Whether our ancestors or we came from central or south America, we are united by shared experiences, values, passions, and dreams for our future. What unites us the most is our immense desire for good health, education opportunities, career growth, and good quality of life for our families while pursuing the American Dream.
As we celebrate Hispanic Heritage Month, we must also bring awareness of our community’s struggles and needs.
According to a September 2022 report from the National Assessment of Educational Progress (NAEP), online learning during the Covid-19 pandemic contributed to the first ever drop in mathematics scores and the most significant recorded drop in reading scores among 9-year-old students since 1990!
The most significant drops impacted minority students, with math scores dropping 13 points among Black students, followed by Hispanic and multiracial (eight points), Asian (six), white (five), and American Indian/Alaska Native (two). Additionally, reading scores fell by eight points among students of two or more races and six points among Black, Hispanic, and white students.

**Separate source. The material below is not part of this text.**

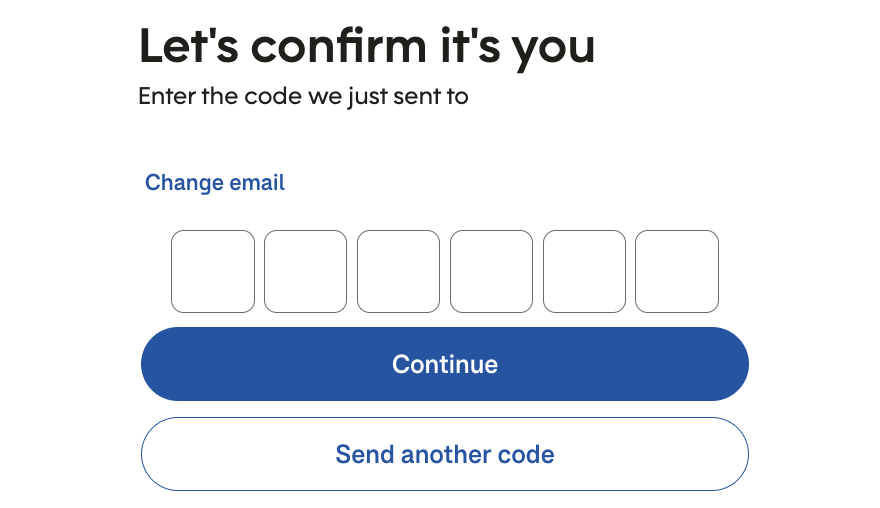Click the Change email link
This screenshot has height=508, width=880.
215,183
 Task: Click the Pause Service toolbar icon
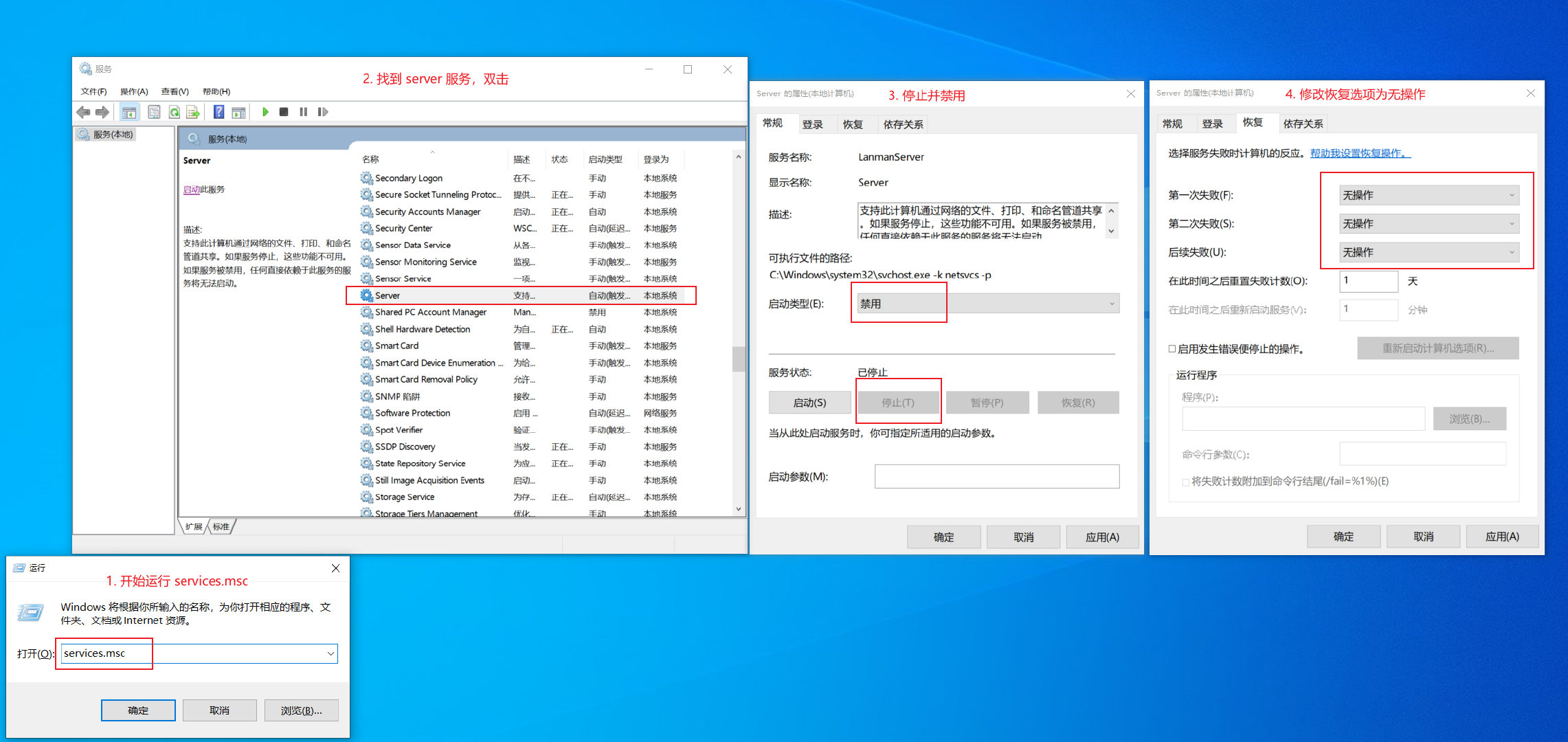click(x=303, y=112)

Not surprisingly, researchers believe that the impacted communities didn’t have access to technology and academic support during remote schooling, meaning computers, high-speed internet, a quiet place to study, and a teacher or tutor available to help with schoolwork.
At the Hispanic Foundation of Silicon Valley, we know that our community’s aspirations for higher education start in kindergarten. For that reason, our foundation invests in the future of Silicon Valley Latino students. Our Educational Excellence Initiatives work to level the playing field for Latino students in our region through our Hispanic Foundation College Success Program (HFCSP) and the Latinos in Technology Scholarship, which are already producing student success stories.
We must keep connecting Hispanic families to essential information, resources, and programs to help their children navigate their educational journey. That’s why supporting our education initiatives is so important; it is necessary to continue increasing high school graduation rates; improve college readiness, increase student and parent knowledge about the college journey, and increase the number of students attending college.
National Hispanic Heritage Month is a celebration of our people, but it also serves as a reminder, a call to action, bestowed upon all of us to do better. I encourage you to take action today, supporting our education initiatives; or volunteering.